“Background Lyme disease, caused by tick-borne Borrelia


“Background Lyme disease, caused by tick-borne Borrelia

burgdorferi, is a multi-systemic and multi-phasic disease in humans, which includes pauciarticular arthritis in up to 60% of untreated patients [1, 2]. In the absence of antibiotic treatment, arthritis and other lesions undergo resolution with variable bouts of recurrence over the course of months to years of persistent infection [3]. Laboratory mice develop arthritis and carditis that follow a similar multi-phasic course as humans, with resolution and periodic bouts of recurrence over the course of persistent infection [4]. The mouse model has implicated the humoral immune response as a critical factor in arthritis and carditis resolution. Infection of Evofosfamide T-cell deficient (Tcr α/βnull, Tcr γ/δ-null), but not B-cell deficient (Igh6-null) or severe combined immunodeficient (SCID) or Rag1-null mice follows a course of resolution that is similar to fully immunocompetent mice [5], and passive transfer of serum from actively infected immunocompetent mice that have undergone DNA/RNA Synthesis inhibitor disease resolution (immune serum) into infected SCID mice results in complete resolution of arthritis and carditis, but

not clearance of infection [6–8]. Identification of the B. burgdorferi antigens targeted by antibodies that mediate disease resolution is complicated by the fact that B. burgdorferi grown in culture medium does not reflect the antigenic profile of spirochetes this website during mammalian infection [9, 10]. As a means to identify vulnerable antigenic targets that are expressed in the mammalian host that are responsible for antibody-mediated disease resolution, immune serum from actively infected mice has been used to probe B. burgdorferi genomic expression libraries or outer membrane extracts.

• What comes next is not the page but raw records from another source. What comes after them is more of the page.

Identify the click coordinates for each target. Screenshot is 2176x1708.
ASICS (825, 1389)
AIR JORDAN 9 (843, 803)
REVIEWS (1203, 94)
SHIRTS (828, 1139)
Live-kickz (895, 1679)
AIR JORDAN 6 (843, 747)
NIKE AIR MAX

These efforts revealed arthritis-related protein (BBF01/Arp) as well as decorin binding protein A (DbpA), among other antigens expressed during infection [8, 11–13]. Antiserum generated in mice hyperimmunized

with non-lipidated recombinant Arp or DbpA induced arthritis and carditis resolution, but did not eliminate infection, when passively transferred (-)-p-Bromotetramisole Oxalate to actively infected SCID mice [8, 12]. Immunization with DbpA was found to induce protective immunity against cultured spirochetes [11, 14], but not tick-borne spirochetes [15], whereas Arp immunization was ineffective at eliciting protective immunity against cultured spirochetes [16]. Outer surface protein C (OspC), another immunogenic protein expressed during infection, has also been shown to be vulnerable to passively transferred OspC antibody in SCID mice, but is down-regulated in response to specific antibody, thereby avoiding immune clearance in immunocompetent mice [17, 18].